= Ellen Shine =

Survivor of the RMS Titanic (d. 1993)

Ellen "Nellie" Shine (30 December 1891 – 5 March 1993) was the last living survivor of the who was an adult at the time of the sinking. She was also the last living survivor of Irish background.

== Early life ==
Ellen "Nellie" Shine had been living in rural Ireland, near Newmarket, County Cork with her elder sister after their parents died. After her sister took in an orphaned infant, Shine was sent to the United States to live with her brother.

== RMS Titanic ==
Shine boarded the RMS Titanic at Queenstown as a third-class passenger to cross to the United States in order to live with her brother. There is confusion about Shine's age when she boarded the Titanic; some sources say she was 20 years of age, but in a 1959 article, her husband John Callaghan said she had been 19. In the manifest of passengers boarding in Queenstown, she is listed as a third class passenger with the occupation of "spinster".
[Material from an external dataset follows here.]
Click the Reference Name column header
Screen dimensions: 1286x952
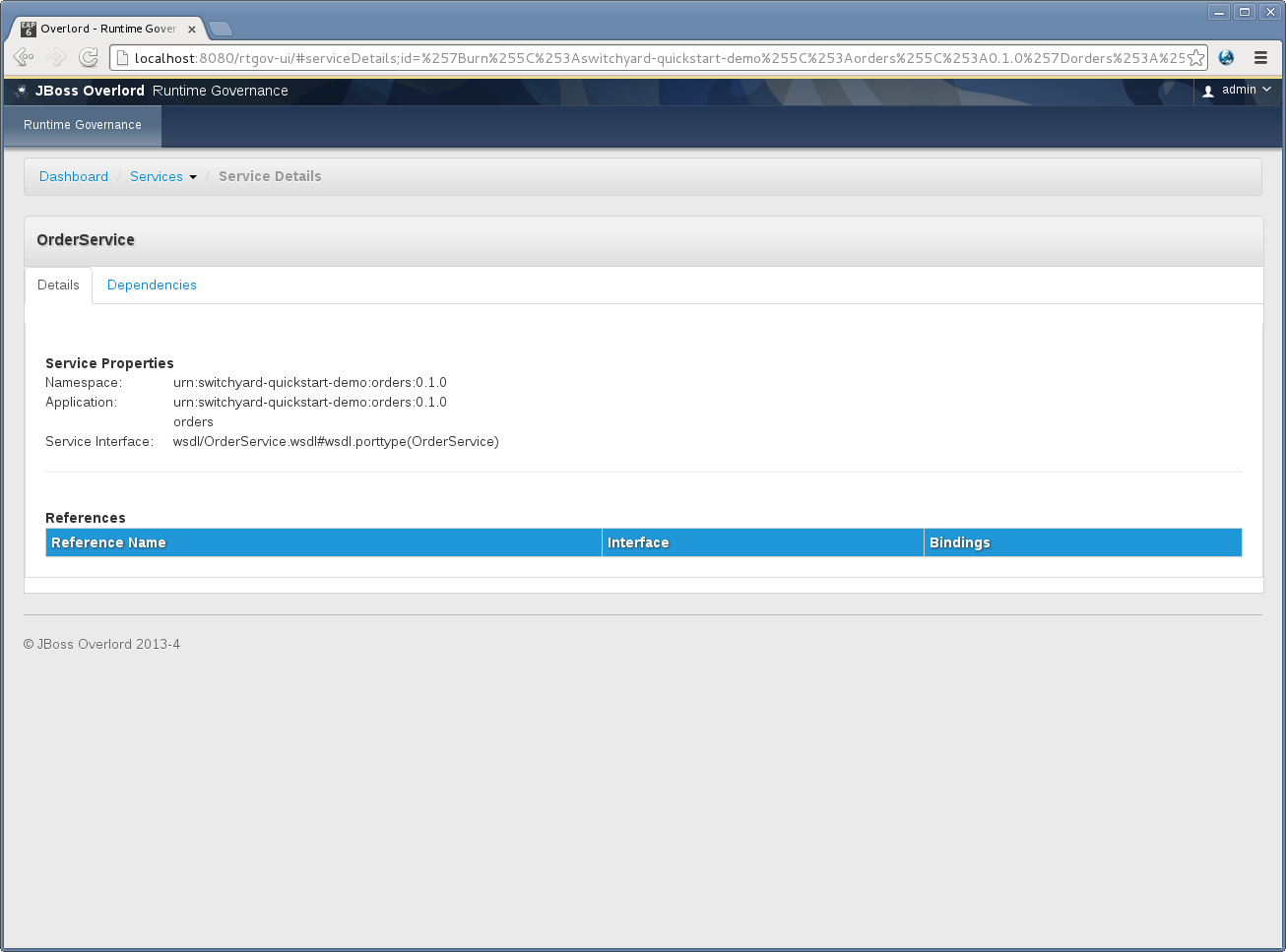108,542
Before Shine boarded the ship, a local school teacher gave her a religious medal, following a local custom where the saint featured was prayed to for protection during the journey, and returned to the giver. During the sinking, the medal was lost, causing Shine to become upset, as she felt the prayers and the medal was what had saved her.

Her account, shown below, of the sinking was published in The Times (of London), The Denver Post, The Daily Times and other United States newspapers. The account slightly differs in some papers, with some continuing that the four men in the life boat were shot by officers, and their bodies thrown overboard.
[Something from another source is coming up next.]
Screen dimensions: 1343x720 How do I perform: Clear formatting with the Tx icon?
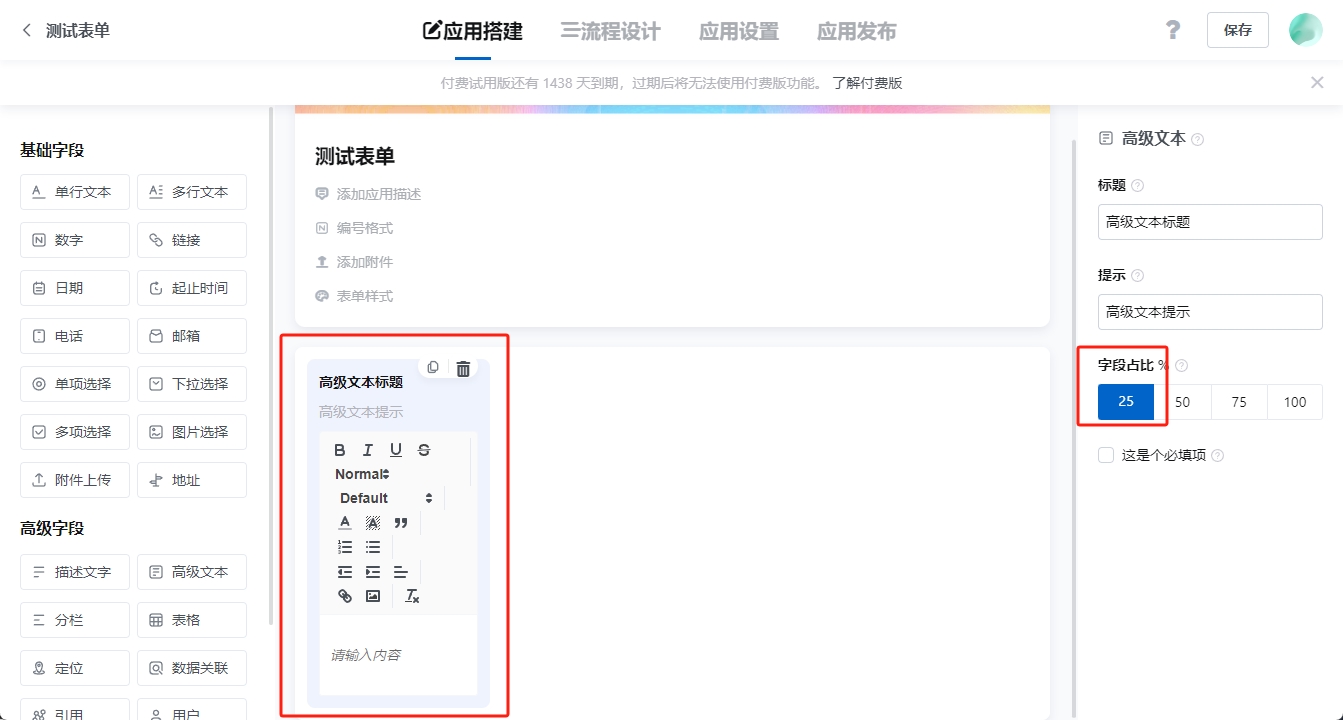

"Those who were able to get out of bed, rushed to the upper deck where they were met by members of the crew who endeavored to keep them in the steerage quarters. The women, however, rushed past the men and finally reached the upper deck. When they were informed that the boat was sinking, most of them fell on their knees and began to pray. I saw one of the lifeboats and made for it. In it, there were already four men from the steerage who refused to obey an officer who ordered them out. They were however finally turned out."
— Ellen Shine, The Times, 20 April 1912

== Later life ==
Shine married John Callaghan and moved to northern Manhattan, New York City, where she lived until her death in 1993, aged 101. She was the maternal grandmother of Christine Quinn, former Speaker of the New York City Council. Quinn later recounted that while speaking to a priest about her grandmother's survival, she said, "I guess my grandmother knew there was a time for praying and a time for running". The priest responded, "No, Christine, your grandmother knew you could pray while running".